Rzeźba, ale... rzeźba wygrana. Rymaniak znów najlepszy!
Dobra gra Korony w ostatnich meczach nie przekładała się na zdobyte punkty. Sobotnie zwycięstwo z Bruk-Betem Termaliką pozwoliło kielczanom przełamać niekorzystną serię dwóch porażek z rzędu i awansować w ligowej tabeli. - Przed meczem było trochę nerwowo, bo każdy miał w głowie to, że ta dobra gra nie przynosi nam punktów. Dzisiaj wszystko dobrze się skończyło. Bardzo cieszy nas zdobyty komplet punktów - mówi po meczu kapitan Korony, Bartosz Rymaniak.
- Taki był nasz cel na to spotkanie. Mówiliśmy sobie przed meczem, że po dwóch porażkach z rzędu nie możemy sobie pozwolić na trzecią. Wówczas zaczęłoby się robić naprawdę nerwowo. A już przed tym meczem było trochę niespokojnie. Dzisiaj można powiedzieć, że rzeźba, ale rzeźba wygrana - uśmiecha się kapitan kieleckiego zespołu, który w ocenie widzów Canal+ został wybrany (znów!) najlepszym zawodnikiem spotkania.

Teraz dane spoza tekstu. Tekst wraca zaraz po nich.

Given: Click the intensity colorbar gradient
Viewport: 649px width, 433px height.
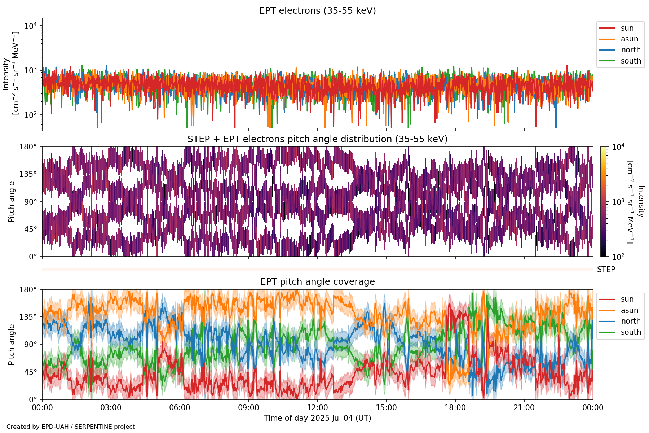Looking at the screenshot, I should click(x=604, y=201).
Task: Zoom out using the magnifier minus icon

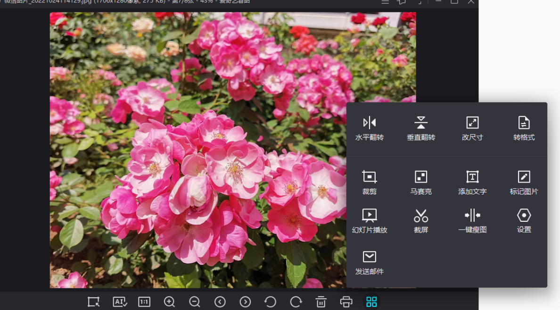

W tym spotkaniu trener Gino Lettieri zdecydował się na duże zmiany w składzie. Od początku zagrali powracający po kontuzjach Jacek Kiełb i Michal Gardawski, a na boisku zobaczyliśmy także Gorana Cvijanovicia i Nikę Kaczarawę. Z kolei Rymaniak został przesunięty na środek defensywy. - Rzeczywiście, było parę zmian w składzie, ale każdy po to trenuje, żeby dostać swoją szansę. Uważam, że wszyscy zawodnicy, którzy dostali taką szansę w dzisiejszym meczu ją wykorzystali. Każdy dołożył swoją cegiełkę do tego, aby spotkanie wygrać. Na pewno nie jest łatwo tym chłopakom wejść w rytm meczowy, tym bardziej będąc pod delikatną presją, a taka dzisiaj na pewno była. Wszystko dobrze się skończyło, a przed nami dwa tygodnie ciężkiej pracy w dobrych nastrojach - podsumowuje "Ryman".